When no one celebrates you...

There have been many times in my career as a child welfare social worker that I simply had no explanation. There’s no graduate level college course, trauma informed therapists, best practice conferences that has all the answers you’ll need in this job. Not when the sweetest, big brown-eyed girl looks up at you and asks why she can’t go home with her mommy. Or when sisters grapple with the decision of whether to be adopted separately or not adopted at all. Not when the tough teenage boy pleads with you, through never ending tears, to just give him one more chance to prove himself before you take him from his ‘last ditch effort’ foster home to a group home.

We can craft whatever blubbery, compassionate response but there simply are no answers that make sense sometimes. Even after a decade of this work, I found myself speechless many days.

It was on a day in January with snow on the ground that will always stick with me, among other similarly devastating days. I finally got the dreaded call from the foster parents of a particular teenage boy that they just couldn’t make it work anymore – he had to leave. This family was amazing and had certainly tried very hard. They had taken the child to see the ocean for the first time. He had taken his first communion in front of their church family. And they had even said that one day he could share their last name. This was a rough around the edges yet so incredibly resilient boy who had literally lost everyone and everything in his life. But on this day, his foster parent called and said they just couldn’t keep him anymore. Many of their reasons made sense but at the end of the day it was a dream shattered.

This happened to be a day most people didn’t go into the office because of the snow but I decided to go in to get some things done. It happened to be my son’s third birthday and we were headed that afternoon to a family water park resort. Instead of focusing on the fact that my personal plans were likely to be railroaded because of my need to respond to this crisis, I set out to handle this situation.

There are so many words that may describe this situation but I’m not sure there is a word in our language that can genuinely describe the mixture of grief, abandonment, overwhelming sadness and terror. Sitting across from a boy who looks more like a man overcome with the most intense sadness begging you to give him just one more chance to prove himself. The tears of abandonment flowed without the typical embarrassment a teenage boy may exhibit and the defeat he felt was visible throughout his whole entire body.

As social workers typically do, we came up with a plan for the young man that night.

To leave that scenario to then go to celebrate my newly three-year-old was daunting. This wasn’t the first time I had pondered the differences of experiences of those I worked with and my own children. But it was when I sat down that night and watched my sons watch a magical animated story time at this water park resort that the inequities in this world were glaringly apparent.

Why do some kids get to sit with their siblings in their favorite pair of Ninja Turtle pajamas watching an incredible bedtime story after a full day at a water park to celebrate their birthday while some kids literally have to pled to be loved?

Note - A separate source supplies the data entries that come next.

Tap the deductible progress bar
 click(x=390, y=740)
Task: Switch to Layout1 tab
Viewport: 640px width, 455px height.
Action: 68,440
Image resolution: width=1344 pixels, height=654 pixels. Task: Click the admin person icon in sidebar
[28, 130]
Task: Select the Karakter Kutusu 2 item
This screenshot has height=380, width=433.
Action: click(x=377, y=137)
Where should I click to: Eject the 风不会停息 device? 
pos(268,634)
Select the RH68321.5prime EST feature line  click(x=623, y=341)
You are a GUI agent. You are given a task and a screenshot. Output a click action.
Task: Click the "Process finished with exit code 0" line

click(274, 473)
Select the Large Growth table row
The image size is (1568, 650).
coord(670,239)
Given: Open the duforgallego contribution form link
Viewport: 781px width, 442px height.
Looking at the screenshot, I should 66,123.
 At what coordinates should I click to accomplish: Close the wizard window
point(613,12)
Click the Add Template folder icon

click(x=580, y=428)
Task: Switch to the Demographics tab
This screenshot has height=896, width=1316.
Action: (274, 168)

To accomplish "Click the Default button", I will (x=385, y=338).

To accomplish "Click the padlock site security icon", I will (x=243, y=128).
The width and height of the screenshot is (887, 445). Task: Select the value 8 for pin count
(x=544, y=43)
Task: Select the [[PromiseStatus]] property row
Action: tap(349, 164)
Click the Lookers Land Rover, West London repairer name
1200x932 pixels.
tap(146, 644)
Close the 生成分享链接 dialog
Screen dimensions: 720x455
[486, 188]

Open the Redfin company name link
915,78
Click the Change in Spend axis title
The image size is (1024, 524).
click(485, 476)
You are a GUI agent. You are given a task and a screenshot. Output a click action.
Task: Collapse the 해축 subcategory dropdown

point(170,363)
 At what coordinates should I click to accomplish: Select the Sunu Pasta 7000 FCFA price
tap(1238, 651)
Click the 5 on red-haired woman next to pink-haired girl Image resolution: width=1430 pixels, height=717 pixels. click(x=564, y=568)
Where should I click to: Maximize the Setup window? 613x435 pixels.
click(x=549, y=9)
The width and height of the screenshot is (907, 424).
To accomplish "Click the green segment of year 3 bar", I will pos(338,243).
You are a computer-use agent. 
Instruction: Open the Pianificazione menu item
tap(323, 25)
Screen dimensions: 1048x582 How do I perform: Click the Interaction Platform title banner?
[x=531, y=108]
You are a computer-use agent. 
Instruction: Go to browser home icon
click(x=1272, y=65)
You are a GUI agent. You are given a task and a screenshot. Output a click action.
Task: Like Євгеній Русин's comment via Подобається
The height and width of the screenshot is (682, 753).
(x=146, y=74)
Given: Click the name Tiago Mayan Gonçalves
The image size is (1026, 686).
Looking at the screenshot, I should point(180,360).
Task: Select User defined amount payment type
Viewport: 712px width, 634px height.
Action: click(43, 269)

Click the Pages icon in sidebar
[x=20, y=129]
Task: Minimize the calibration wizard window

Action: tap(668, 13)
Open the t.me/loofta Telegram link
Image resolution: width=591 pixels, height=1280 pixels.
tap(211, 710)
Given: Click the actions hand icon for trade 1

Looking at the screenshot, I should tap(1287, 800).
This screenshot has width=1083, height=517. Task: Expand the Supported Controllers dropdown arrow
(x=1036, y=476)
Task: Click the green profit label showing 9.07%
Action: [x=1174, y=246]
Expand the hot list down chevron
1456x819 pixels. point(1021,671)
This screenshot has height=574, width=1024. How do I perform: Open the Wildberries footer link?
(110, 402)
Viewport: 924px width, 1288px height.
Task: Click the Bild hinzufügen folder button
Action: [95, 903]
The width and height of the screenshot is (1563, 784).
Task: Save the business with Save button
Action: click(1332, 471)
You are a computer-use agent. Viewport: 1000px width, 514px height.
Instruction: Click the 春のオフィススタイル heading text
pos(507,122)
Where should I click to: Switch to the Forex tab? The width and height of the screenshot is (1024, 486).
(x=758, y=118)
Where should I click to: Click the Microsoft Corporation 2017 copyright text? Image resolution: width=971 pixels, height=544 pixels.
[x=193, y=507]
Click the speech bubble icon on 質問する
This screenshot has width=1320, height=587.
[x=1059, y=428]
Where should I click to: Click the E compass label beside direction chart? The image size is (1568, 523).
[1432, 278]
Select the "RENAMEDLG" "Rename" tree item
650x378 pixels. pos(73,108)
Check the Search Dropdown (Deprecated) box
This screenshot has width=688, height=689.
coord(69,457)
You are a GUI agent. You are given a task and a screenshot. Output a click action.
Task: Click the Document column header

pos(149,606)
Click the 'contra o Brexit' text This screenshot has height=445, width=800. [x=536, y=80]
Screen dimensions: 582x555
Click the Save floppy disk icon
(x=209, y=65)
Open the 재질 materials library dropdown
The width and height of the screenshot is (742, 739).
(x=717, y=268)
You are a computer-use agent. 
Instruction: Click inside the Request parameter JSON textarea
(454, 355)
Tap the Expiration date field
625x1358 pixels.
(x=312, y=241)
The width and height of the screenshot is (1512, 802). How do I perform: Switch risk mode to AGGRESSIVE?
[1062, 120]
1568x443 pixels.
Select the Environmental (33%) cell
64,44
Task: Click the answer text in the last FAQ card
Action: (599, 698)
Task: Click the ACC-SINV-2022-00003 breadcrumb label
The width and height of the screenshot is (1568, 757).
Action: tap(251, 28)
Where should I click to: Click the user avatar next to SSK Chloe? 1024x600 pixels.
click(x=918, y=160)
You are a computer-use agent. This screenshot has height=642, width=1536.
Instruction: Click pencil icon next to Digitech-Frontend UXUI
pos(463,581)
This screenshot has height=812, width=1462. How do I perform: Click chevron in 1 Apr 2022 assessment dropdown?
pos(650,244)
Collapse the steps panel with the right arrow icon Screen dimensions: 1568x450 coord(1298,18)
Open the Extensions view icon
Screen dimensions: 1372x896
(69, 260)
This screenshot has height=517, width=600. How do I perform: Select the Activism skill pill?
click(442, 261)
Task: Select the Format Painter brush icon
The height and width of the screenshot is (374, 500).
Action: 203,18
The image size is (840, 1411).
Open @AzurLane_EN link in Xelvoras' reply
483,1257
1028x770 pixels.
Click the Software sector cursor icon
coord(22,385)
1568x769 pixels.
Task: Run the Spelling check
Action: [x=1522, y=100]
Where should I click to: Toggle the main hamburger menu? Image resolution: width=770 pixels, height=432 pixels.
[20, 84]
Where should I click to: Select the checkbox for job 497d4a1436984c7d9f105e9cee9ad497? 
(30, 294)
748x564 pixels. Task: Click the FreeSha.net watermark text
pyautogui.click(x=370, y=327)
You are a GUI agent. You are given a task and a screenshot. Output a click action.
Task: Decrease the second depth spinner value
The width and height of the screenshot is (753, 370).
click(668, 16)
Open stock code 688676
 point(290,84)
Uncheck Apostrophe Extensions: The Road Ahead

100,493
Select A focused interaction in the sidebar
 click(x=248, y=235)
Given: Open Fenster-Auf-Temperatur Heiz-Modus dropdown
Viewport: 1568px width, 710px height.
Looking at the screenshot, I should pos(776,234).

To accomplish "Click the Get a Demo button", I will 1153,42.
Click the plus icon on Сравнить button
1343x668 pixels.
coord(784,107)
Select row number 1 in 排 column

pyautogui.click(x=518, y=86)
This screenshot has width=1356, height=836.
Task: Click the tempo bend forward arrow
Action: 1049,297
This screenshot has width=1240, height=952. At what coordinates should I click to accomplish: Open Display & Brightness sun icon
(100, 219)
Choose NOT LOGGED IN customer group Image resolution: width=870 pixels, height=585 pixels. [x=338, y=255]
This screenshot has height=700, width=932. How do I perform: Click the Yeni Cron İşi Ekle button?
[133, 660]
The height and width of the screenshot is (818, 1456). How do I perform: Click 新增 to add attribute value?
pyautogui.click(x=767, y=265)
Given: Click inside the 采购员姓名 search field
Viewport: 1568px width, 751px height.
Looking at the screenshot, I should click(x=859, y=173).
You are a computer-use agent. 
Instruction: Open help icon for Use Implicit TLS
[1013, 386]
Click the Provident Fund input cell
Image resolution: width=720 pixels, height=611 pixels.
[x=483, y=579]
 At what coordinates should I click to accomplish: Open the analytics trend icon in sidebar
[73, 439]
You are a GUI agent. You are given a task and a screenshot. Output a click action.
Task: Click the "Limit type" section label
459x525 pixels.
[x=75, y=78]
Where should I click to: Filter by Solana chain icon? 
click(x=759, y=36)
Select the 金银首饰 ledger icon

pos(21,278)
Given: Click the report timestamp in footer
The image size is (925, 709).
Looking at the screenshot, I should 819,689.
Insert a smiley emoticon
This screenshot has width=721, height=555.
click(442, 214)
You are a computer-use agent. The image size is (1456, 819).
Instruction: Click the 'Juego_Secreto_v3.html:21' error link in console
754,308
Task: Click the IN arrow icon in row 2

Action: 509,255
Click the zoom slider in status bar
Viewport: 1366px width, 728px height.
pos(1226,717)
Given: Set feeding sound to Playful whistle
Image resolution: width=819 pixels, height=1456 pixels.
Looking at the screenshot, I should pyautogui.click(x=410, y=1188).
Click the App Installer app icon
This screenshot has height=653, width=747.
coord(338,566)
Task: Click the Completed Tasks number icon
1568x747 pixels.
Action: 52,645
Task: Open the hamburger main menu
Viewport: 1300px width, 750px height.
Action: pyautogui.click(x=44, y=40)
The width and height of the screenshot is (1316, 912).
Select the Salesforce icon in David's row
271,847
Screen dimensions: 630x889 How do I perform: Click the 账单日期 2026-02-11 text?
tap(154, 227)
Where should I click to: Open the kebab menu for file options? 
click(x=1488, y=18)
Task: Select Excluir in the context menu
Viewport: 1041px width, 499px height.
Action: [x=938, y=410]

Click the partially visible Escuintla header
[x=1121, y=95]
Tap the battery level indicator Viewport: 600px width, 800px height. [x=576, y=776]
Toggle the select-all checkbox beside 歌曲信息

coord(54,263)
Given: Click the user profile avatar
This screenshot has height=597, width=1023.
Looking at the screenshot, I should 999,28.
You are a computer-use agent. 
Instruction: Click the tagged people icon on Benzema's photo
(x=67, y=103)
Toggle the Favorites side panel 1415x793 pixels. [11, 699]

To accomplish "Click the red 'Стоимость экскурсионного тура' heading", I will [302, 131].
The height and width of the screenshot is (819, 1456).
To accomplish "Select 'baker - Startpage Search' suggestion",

There are simply no good reasons why. I will likely always have an aching in my body to have some explanation for this. I rest assured that each and every sweet child on this Earth was fearfully and wonderfully made and that it is our job to ensure they all know that.

Fast forward about a year – this same brave teenage boy sat in a residential treatment center preparing for his sixteenth birthday. Alone. He wasn’t surrounded by his siblings, he didn’t have his parents planning his party, or friends to invite, there was no cake nor any recognition that this day was the anniversary of his birth. As his former social worker, I pieced together a few things for him and shipped it to him. I made a large note on the outside asking that the staff hold it for him until his birthday.

Take a moment and think about your sixteenth birthday.

Now think about sitting in a hospital, with paid staff surrounding you, with other hurting kids nearby, with no family, no birthday song, no candles. Literally nothing. Imagine that when one of the only consistent people in your life calls to wish you a happy birthday they are told that you don’t have phone time.

Now tell me what message that sends to you about your worth? That on the anniversary of your birth .. No one shows up, no one celebrates you, no one cares to speak the words ‘happy birthday’.

At the moment when I handed this boys birthday package over to the the postman, I would’ve never thought cupcakes, cookies and birthday supplies could impact the foster care system .. But I was wrong.

This brave teenage boy, his resilience, his drive to be loved, his birthday … along with all the other kids just like him in this world … Started a celebration that is just beginning.

That celebration is this new non-profit called Worthdays.

It has become my calling that kids in foster care know they are worthy, important and celebrated. That on important days in their lives, like their birthday, they know that someone out there in this big, scary world thought of them. And kids being celebrated isn’t even the ultimate goal. Instead the ultimate goal is that we never have to make a birthday box again because each and every kid in foster care has found a family that loves them deeply and stands with them on their birthday loudly singly the words ‘happy birthday’. Until then... There are over 400,000 kids in foster care that need us.